In this step it is necessary to add the helm chart locally for that is necessary got out to repository and download the manifest.
This is the link velero
Inside the project was created an folder with the helm charts velero.
Step 5.
This step is only for referencing the information for velero as the role for permissions, the arn bucket s3 and other configuration for the values.yaml.
The first is using the paths for velero helm charts, additional using the function templatefile is posible pass variables at the file values.yaml in this case an arn role for permissions.
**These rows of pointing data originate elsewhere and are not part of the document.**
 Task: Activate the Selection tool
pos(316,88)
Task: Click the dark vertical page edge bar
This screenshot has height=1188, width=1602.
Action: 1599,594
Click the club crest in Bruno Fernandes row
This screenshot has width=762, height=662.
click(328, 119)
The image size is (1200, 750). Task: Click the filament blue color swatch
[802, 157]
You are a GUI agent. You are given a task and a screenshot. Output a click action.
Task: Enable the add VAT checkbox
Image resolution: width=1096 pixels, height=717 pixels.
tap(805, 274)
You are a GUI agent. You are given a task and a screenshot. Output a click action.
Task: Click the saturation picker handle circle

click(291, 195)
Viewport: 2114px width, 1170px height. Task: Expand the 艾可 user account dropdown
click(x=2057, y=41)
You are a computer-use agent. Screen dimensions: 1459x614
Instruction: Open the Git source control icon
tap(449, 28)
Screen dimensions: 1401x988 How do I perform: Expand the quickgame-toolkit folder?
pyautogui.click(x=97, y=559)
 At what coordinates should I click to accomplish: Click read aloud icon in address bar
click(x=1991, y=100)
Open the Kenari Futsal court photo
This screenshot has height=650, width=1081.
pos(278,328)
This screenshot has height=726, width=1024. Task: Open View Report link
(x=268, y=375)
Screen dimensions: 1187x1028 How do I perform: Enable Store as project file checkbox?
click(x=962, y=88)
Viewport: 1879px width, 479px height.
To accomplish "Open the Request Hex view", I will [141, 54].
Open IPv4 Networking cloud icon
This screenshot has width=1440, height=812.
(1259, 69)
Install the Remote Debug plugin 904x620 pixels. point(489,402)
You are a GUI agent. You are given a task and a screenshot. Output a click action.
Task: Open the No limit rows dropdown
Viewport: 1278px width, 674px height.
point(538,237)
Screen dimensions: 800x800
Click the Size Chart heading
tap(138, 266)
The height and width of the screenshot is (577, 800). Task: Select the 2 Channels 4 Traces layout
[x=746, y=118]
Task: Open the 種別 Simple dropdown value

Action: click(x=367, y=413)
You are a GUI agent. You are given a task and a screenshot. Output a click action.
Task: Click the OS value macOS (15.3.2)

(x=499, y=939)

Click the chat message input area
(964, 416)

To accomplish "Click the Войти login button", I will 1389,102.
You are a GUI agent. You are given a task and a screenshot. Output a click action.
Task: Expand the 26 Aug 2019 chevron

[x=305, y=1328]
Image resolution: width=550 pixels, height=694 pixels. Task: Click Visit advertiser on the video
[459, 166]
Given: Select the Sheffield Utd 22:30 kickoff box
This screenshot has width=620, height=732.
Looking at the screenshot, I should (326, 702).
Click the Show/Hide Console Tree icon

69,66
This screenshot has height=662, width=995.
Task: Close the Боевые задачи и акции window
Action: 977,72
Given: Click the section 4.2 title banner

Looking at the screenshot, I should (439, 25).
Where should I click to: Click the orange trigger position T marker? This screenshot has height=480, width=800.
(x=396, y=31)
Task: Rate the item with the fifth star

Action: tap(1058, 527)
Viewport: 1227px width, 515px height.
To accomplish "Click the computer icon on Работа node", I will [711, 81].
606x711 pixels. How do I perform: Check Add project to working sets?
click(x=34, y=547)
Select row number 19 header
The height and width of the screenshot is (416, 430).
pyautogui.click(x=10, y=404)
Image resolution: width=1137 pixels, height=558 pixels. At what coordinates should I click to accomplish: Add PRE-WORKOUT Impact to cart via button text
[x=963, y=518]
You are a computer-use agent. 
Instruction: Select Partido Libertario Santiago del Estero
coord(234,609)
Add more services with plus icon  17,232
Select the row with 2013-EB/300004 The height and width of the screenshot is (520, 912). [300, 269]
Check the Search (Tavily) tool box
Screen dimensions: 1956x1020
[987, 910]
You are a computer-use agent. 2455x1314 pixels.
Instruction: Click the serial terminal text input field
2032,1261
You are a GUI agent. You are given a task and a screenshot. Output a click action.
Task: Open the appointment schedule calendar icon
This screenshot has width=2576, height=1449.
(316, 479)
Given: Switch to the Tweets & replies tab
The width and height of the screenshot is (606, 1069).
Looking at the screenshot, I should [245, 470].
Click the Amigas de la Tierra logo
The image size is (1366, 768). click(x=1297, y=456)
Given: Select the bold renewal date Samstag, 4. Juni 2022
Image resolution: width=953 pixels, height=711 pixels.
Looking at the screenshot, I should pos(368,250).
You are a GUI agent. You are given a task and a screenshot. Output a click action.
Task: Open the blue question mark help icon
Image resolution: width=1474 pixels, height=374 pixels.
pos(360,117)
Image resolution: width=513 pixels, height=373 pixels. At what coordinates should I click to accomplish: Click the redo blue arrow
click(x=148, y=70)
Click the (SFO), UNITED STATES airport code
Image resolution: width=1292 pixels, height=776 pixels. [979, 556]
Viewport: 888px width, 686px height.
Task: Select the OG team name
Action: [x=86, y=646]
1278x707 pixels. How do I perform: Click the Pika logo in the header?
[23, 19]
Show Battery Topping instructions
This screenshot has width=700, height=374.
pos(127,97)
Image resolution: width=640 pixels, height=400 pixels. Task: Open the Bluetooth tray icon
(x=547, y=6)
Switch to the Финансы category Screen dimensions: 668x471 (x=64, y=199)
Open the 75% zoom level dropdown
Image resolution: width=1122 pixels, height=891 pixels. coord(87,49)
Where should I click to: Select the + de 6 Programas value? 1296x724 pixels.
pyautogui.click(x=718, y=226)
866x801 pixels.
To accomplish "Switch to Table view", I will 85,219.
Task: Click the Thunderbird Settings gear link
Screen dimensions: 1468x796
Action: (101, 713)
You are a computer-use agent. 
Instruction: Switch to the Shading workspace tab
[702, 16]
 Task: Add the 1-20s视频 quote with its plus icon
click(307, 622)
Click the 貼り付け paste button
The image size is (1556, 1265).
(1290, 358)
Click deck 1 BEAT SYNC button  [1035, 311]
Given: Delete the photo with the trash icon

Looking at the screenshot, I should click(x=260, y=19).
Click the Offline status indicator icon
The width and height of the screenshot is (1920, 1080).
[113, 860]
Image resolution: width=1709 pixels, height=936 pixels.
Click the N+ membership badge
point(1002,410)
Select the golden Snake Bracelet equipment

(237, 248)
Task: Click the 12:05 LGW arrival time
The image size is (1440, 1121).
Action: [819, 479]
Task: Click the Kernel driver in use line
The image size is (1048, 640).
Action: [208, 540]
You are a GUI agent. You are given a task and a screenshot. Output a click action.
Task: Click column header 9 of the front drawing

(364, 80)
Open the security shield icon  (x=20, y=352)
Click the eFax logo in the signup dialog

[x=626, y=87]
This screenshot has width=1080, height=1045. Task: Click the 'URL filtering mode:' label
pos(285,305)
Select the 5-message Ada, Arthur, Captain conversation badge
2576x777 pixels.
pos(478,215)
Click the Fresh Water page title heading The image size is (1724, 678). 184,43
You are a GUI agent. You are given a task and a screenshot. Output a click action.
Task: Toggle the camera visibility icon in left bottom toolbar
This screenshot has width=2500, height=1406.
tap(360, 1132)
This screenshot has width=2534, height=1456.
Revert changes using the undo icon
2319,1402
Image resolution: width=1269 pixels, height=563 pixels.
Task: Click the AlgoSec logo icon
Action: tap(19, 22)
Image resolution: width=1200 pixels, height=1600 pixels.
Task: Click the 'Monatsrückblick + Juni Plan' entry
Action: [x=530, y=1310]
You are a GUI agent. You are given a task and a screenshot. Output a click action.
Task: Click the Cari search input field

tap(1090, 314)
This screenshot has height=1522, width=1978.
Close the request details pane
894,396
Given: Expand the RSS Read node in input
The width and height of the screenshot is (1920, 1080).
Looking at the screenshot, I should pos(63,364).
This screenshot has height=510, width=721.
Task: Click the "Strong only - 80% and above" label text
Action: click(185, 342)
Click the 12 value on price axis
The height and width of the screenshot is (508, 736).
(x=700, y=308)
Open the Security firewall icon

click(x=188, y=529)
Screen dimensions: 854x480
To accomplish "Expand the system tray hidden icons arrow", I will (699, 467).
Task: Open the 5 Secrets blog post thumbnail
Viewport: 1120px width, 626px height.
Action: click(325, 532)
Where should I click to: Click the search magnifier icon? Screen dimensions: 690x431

variable ROLE inside values.yaml
serviceAccount:
server:
create: true
name: velero-server
annotations:
eks.amazonaws.com/role-arn: ${ROLE}
labels:
using variable ROLE and assing the arn value from role.
helm_releases = {
velero = {
name = "velero"
namespace = "velero"
create_namespace = true
chart = "./helm-charts/helm-charts-velero-5.2.0/velero"
values = [templatefile("./helm-charts/helm-charts-velero-5.2.0/velero/values.yaml", { ROLE = aws_iam_role.velero-backup-role.arn })]
}
}
Configuring the values.yaml for deploy velero.
the values are too many, but in this case only the basic ones were configured.
you can check the values.yaml in the repository of the branch episode3.
Step 6.
Deploying velero.
With all configured is posible deploying velero.
Step 7.
checking configurations.
kubectl get all -n velero
kubectl get backupstoragelocation -n velero
kubectl get volumesnapshotlocation -n velero
kubectl get sa velero-server -n velero -o yaml
Step 8.
testing backups.
For this demo there is a test namespace with an pod running nginx.
kubectl get all -n test
Creating backup
Create backup of this namespace using velero cli.
velero backup create backup --include-namespaces test
check backup in s3 bucket
Describe backup
velero backup describe backup
Delete the namespace test for restore backup.
kubectl delete ns test
Restore the namespace from backup
velero restore create --from-backup backup
Verify that the namespace is restored
kubectl get all -n test
Conclusion, velero is successfully installed with least privileges using the service account and roles in aws, additionally the backups are tested by creating and restoring the backups.
Successful!!
Top comments (2)
How to perform backups of files generated by pg_dump?
You can use hooks velero.io/docs/v1.14/backup-hooks/ or a traditional backup using cron job periodically with pg_dump and store the dumped data in a bucket s3 for example!